Selected text>
------------------------------

Hamal was at 0h around (30.5 - 27.4) * 26000 / 366 = 220 years earlier than Sheratan. Perhaps this was the reason why Aries had his head turned around - i.e. in order to put Hamal first. But in the cycle of the year the Face of Ku (Sheratan) rose earlier than the back of his head (Hamal).

... Strassmeier and Epping, in their Astronomishes aus Babylon, say that there its stars formed the third of the twenty-eight ecliptic constellations, - Arku-sha-rishu-ku, literally the Back of the Head of Ku, - which had been established along that great circle milleniums before our era; and Lenormant quotes, as an individual title from cuneiform inscriptions, Dil-kar, the Proclaimer of Dawn, that Jensen reads As-kar, and others Dil-gan, the Messenger of Light. George Smith inferred from the tablets that it might be the Star of the Flocks; while other Euphratean names have been Lu-lim, or Lu-nit, the Ram's Eye; and Si-mal or Si-mul, the Horn star, which came down even to late astrology as the Ram's Horn.

------------------------------

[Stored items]
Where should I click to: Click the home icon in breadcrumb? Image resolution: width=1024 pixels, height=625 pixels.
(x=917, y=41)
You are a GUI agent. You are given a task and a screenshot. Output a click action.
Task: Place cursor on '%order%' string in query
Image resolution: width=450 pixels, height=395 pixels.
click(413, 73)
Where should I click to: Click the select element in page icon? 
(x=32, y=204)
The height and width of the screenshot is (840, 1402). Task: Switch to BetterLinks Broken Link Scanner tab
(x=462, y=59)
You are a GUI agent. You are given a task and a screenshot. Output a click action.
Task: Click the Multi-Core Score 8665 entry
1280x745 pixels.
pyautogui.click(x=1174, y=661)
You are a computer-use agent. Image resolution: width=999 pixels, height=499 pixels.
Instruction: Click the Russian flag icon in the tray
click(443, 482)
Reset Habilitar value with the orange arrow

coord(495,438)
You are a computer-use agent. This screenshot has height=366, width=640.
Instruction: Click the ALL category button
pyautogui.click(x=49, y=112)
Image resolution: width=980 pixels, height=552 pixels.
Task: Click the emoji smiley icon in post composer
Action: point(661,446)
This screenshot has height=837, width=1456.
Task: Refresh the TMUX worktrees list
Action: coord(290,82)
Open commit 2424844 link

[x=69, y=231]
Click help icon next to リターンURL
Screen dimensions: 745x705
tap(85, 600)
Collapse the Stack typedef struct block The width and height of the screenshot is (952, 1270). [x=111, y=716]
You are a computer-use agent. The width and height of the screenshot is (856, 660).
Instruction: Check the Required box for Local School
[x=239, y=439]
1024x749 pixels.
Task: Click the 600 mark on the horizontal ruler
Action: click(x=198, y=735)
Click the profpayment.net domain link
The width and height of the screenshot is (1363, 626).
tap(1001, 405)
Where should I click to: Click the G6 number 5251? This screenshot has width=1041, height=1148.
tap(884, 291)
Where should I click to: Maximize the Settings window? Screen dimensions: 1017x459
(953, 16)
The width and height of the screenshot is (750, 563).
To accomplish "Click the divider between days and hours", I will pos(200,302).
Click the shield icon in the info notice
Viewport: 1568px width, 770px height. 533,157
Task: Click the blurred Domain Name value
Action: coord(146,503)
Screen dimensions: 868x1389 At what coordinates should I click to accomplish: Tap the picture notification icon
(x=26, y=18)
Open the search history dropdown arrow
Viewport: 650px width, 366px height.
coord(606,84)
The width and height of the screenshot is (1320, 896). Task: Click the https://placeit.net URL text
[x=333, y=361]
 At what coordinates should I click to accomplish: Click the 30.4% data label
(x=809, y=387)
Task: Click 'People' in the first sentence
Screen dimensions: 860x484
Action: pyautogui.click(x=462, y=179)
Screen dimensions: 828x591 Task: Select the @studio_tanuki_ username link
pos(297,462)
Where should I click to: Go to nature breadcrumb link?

------------------------------

What you will do>
1. Using the passage on Hamal, decide whether each statement agrees with it: (a) Hamal was at 0h about 220 years before Sheratan; (b) in the cycle of the year, Hamal rose earlier than Sheratan; (c) Lenormant reads the title Dil-kar as As-kar. For each one, answer yes or no and quote the words from the passage that decide it.
2. Extend the passage on Hamal with new writing that begins right after its final sentence.

Set of answers>
1.
(a) Yes: "Hamal was at 0h around (30.5 - 27.4) * 26000 / 366 = 220 years earlier than Sheratan."
(b) No: "in the cycle of the year the Face of Ku (Sheratan) rose earlier than the back of his head (Hamal)."
(c) No: "Lenormant quotes, as an individual title from cuneiform inscriptions, Dil-kar, the Proclaimer of Dawn, that Jensen reads As-kar."

2.
It also was Anuv, and had its constellation's titles I-ku and I-ku-u, - by abbreviation Ku, - the Prince, or the Leading One, the Ram that led the heavenly flock, some of íts titles at a different date being applied to Capella of Auriga. Brown associates it with Aloros, the first of the ten mythical kings of Akkad anterior to the Deluge, the duration of whose reigns proportionately coincided with the distances apart of the ten chief ecliptic stars beginning with Hamal, and he deduces from this kingly title the Assyrian Ailuv, and hence the Hebrew Ayil; the other stars corresponding to the other mythical kings being Alcyone, Aldebaran, Pollux, Regulus, Spica, Antares, Algenib, Deneb Algedi, and Scheat ...

For the record:

KU, v. Haw., to rise up, stand, let go, let fall, hit, strike against, resist; ku-e, to oppose, resist; ku-i, to pound, beat, knock; ku'-u, let go, loosen, put down; ku-ku, to strike, beat, stand up, be high, excel; ku-a, to strike horizontally, to cut down, as trees, to fell, throw away.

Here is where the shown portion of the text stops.